Lifestyle
Artists priced out of Los Angeles head to this creative hub in the high desert
At high noon on a Saturday, the last aluminum pour of the day is about to commence at the Yucca Valley Material Lab.
Heidi Schwegler, founder of the Lab, has crawled up to the roof to get the best vantage point for a video. Schwegler has a hard stance on safety while still allowing for wild experimentation — it’s this attitude that makes the compound, with its art and recording studios, gallery, retrofitted campers and workshops like foundry and glass casting — a place of inspiration and community that pulls in people from all over the nation, but especially Angelenos looking for a reprieve from city life.
Owner Heidi Schwegler at Yucca Valley Material Lab in Yucca Valley.
Jodie Cavalier, an interdisciplinary artist, pours molten aluminum into molds made earlier in the week.
(Allen J. Schaben / Los Angeles Times)
“This is the closest Derek and I could get to L.A. and afford it,” said Schwegler, referring to her partner, Derek Monypeny, who works with musicians. “And I think if you ask a lot of artists out here, they’ll say the same thing. It’s as close as you can get and be a really decent place to live and have a huge studio and still be within driving distance of an art center.”
It’s this passion and energy that pull artists east. Every workshop sells out, attracting hot-shot artists and retired high school teachers alike. “It’s really amazing to see my art and pedagogical practice come together outside of myself — in the form of a curved metal building plopped in the Mojave Desert,” Schwegler said. “Never would I have imagined this when we bought this property in 2018.”
The Lab has become a landing place for out-of-town artists and people looking for a way to plug into the desert scene. Many artists in Yucca Valley moved there on a whim after visiting for a weekend, much like Schwegler.
“I built this program because I was really afraid I would become a total recluse out here, because I didn’t think anybody was out here,” Schwegler said. “Come to find out, it’s just like that saying: ‘If you build it, they will come.’”
An artist and self-proclaimed materials junkie, Schwegler has pulled together funding from various sources, including AHA Projects, a nonprofit organization that supports creators, to cover residency and workshop costs, including airfare for teachers and housing for artists. Schwegler also often works with artists from the desert and Los Angeles for trade.
The Lab’s growing community has been cited as a reason why L.A. artists stay in the high desert — being able to see familiar faces at one or two cultural events a weekend is a balm after the smorgasbord and sprawl of the Southland.
The Yucca Valley Material Lab, as seen from above.
Haydeé Jiménez, an artist in residence at Yucca Valley Material Lab, wears a protective Kevlar apron during a bronze and aluminum workshop.
Students in the foundry casting in bronze and aluminum workshop pour molten aluminum into molds that were made earlier in the week.

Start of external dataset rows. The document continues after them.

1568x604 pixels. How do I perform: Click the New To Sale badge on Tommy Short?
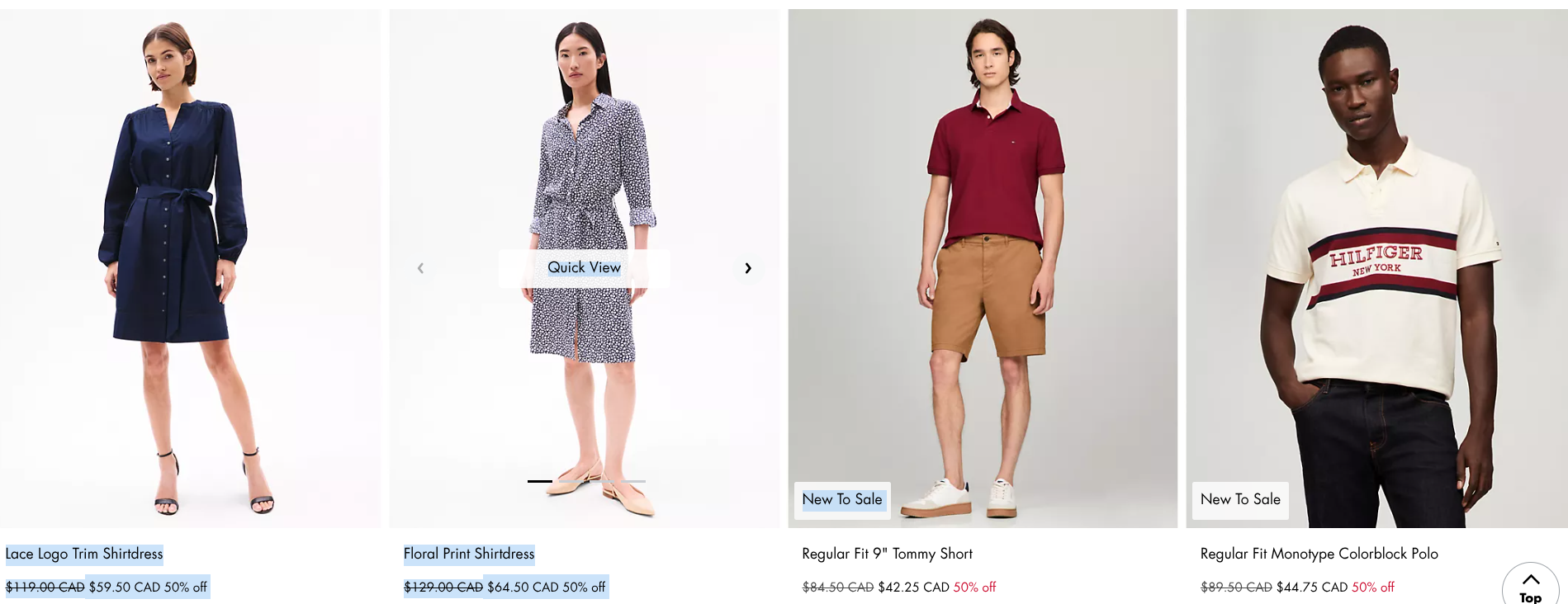(842, 500)
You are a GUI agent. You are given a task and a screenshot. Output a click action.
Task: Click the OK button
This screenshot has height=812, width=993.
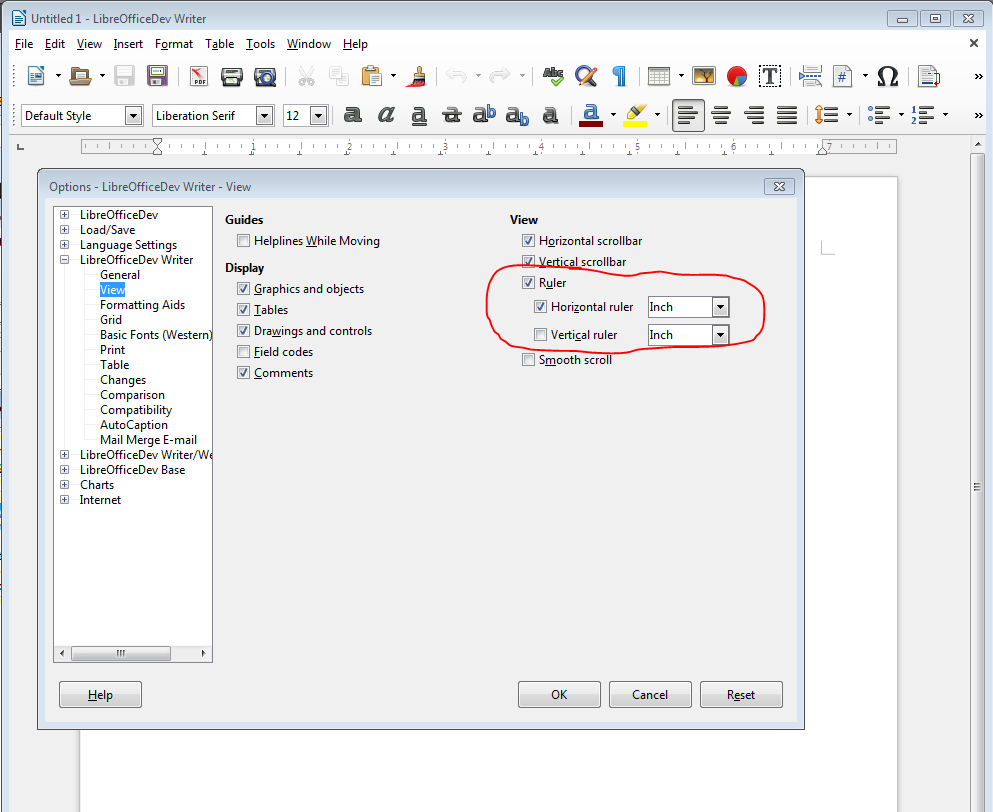[x=559, y=694]
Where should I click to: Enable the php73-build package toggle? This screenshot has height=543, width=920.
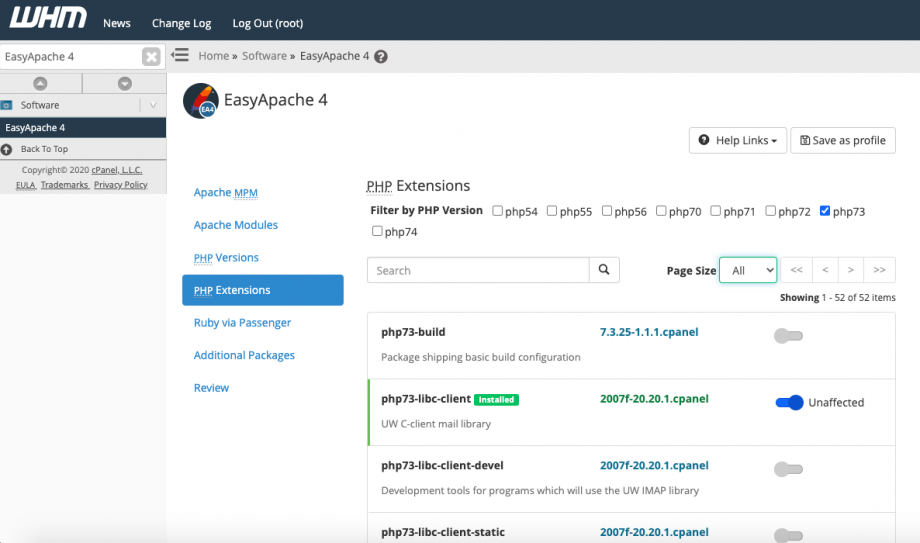(788, 336)
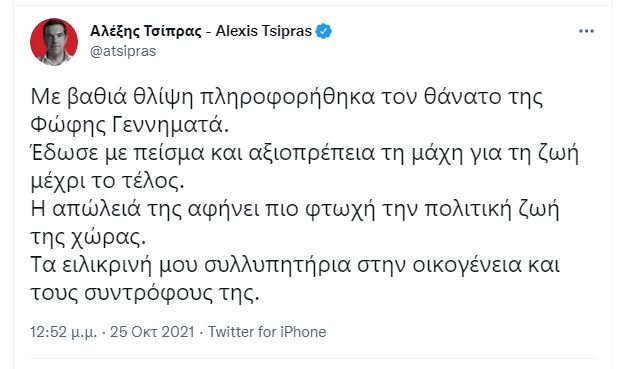Open the three-dot more options menu

pos(586,31)
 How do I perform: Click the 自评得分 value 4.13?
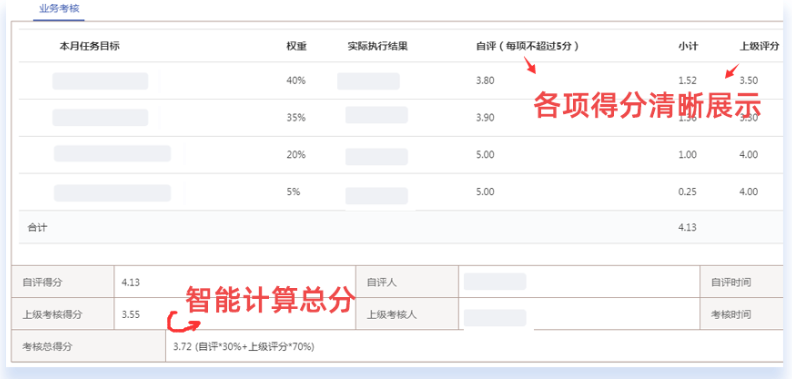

In 2016, artists Ry Rocklen and Carolyn Pennypacker Riggs realized that a mortgage in the desert would be cheaper than a storage unit in Los Angeles. “I had a bunch of my ‘Trophy Modern’ furniture in storage and realized we could decorate our house with it and have a place to visit on the weekends,” said Rocklen, of a series of sculptures he made for an exhibit.
After having a child in 2020 and spending more time in nearby Joshua Tree, they moved full-time and converted their garage into studio space. “It was such a strange time, with so many different things going on, adjusting was not really on my mind. It was kind of a blur between our new baby, the pandemic and the move,” said Rocklen, who runs the gallery space Quality Coins in Yucca Valley. “The landscape, however, was our saving grace, as we were able to go on walks through the beautiful rocky hills.”
Back at the metal workshop, the roaring sound of the kiln — which is used in the process of turning molten bronze and aluminum into objects — fills the quiet desert mesa with an ambient soundtrack.
During a metals workshop, students made molds and learned to pour bronze and aluminum at the foundry.
Haydeé Jiménez, a recent artist in residence who splits her time between Los Angeles and Tijuana, crouched outside the metals workshop observation window wearing headphones and sunglasses, with her microphone wind-screened by a cardboard box. Amid the Joshua trees and creosote bushes, she recorded the sounds of the makeshift foundry.
Jiménez, who describes her art practice as revolving around “sound, music and vibrational sound healing,” said she was excited to work with new materials.
“When I first got the invitation to join [the Lab] for a residency, I hoped to work with glass and create little resonant objects for the development of a sort of acoustic ASMR experience,” said Jiménez, referring to Autonomous Sensory Meridian Response, which is when one is soothed by sounds like whispers and taps. Later in the weekend, she’d layer the foundry recording over sounds made using bronze objects from the workshop in a performance with gong-master Tatsuya Nakatani at the Firehouse, a Joshua Tree venue.
Any given weekend at the compound can be action-packed; that Saturday, Lazy Eye Gallery opened Michelle Ross’ “Before Pictures,” a show of sculptural paintings inside the nave of a water tower converted into a small funnel of a gallery space with a ladder to the roof that affords a view of the mesa.
But as the artists’ community grows, so has interest in real estate in Yucca Valley, Joshua Tree and Twentynine Palms, once considered more affordable areas. Housing prices in Yucca Valley have grown 80% since 2019, according to Zillow, although the steep pandemic rush has since cooled.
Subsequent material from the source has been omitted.